The rising number of services and providers accessed was responsible for 61% of a $72.3 million increase between the 2017 and 2018 financial years, it says in an update on its healthcare costs review.
The fee per service accounted for 5% of the increase, while growth in active claims also contributed to the overall gain.
“SIRA is actively working with insurers and health practitioner groups on understanding and responding to the causes of these trends and on improving quality and outcomes,” it said in a regulation bulletin released last week.
“The review will result in improved regulatory and fee-setting approaches to ensure injured people have access to the right healthcare, at the right time, for optimal recovery and return to work, and so the schemes provide value-based healthcare.”

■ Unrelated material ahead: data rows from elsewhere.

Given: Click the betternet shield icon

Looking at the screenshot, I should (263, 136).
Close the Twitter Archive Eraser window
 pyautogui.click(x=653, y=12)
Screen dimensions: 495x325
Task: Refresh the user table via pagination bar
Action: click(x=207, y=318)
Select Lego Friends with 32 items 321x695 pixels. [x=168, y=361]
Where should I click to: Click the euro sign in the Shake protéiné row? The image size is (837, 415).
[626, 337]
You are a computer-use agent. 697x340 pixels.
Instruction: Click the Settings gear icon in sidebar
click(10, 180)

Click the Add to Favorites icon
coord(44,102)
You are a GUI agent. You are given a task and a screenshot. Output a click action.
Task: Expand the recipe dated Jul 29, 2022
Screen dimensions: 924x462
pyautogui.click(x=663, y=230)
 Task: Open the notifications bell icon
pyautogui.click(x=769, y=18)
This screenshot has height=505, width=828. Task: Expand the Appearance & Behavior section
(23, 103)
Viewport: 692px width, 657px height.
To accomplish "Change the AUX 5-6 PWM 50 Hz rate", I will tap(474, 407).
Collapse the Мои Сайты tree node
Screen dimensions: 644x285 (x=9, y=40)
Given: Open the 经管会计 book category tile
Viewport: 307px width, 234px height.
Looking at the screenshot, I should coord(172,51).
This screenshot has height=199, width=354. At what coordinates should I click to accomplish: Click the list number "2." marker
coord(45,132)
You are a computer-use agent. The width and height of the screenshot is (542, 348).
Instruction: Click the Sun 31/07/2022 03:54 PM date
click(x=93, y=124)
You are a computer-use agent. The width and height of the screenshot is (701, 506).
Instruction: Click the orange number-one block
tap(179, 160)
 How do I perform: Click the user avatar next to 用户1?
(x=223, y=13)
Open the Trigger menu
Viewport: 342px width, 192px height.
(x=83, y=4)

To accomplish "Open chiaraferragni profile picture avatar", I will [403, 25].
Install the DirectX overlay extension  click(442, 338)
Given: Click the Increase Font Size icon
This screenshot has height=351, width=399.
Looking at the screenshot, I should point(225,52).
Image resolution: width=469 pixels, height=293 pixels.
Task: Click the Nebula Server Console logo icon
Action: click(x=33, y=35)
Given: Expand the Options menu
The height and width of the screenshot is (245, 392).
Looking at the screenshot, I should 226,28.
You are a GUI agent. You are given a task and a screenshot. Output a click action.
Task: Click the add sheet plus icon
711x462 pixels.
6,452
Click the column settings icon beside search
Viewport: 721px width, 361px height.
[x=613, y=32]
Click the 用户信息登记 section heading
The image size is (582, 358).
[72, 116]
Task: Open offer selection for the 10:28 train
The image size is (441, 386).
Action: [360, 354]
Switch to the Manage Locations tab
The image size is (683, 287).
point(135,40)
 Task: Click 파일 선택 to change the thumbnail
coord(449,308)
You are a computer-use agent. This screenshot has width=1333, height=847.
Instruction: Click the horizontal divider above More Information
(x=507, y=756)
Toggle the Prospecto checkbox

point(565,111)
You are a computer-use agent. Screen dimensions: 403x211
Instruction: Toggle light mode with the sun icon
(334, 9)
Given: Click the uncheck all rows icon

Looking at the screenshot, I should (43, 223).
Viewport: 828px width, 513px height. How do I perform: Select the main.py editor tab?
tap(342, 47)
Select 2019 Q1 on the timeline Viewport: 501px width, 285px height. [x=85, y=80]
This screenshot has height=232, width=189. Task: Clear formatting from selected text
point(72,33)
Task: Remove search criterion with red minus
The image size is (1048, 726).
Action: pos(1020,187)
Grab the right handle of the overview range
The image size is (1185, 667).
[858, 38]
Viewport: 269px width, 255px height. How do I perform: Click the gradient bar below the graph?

Utilisation of allied health services by the Nominal Insurer, managed by icare, rose 17% in fiscal 2018, while surgery use rose 21%, diagnostics 16% and general practitioner attendances 3%.
Allied health services costs jumped 22%, while surgery costs rose 17%, diagnostics 13% and general practitioner costs 5%.
Submissions to the review, which also includes compulsory third party healthcare costs, closed on Friday, but SIRA says there will likely be further opportunities for parties to have their say.
SIRA has warned workers’ compensation cost increases are outpacing private health insurance and Medicare gains, and could pose a risk to the scheme’s sustainability if not reined in.
A consultation paper and preliminary analysis by EY says fee schedules in the NSW workers’ compensation scheme are linked to Australian Medical Association (AMA) rates with loadings, while other states use AMA rates without loadings or Medicare Benefits Schedule rates.
The NSW scheme also reimburses for “reasonably necessary” costs whereas other schemes use differing tests.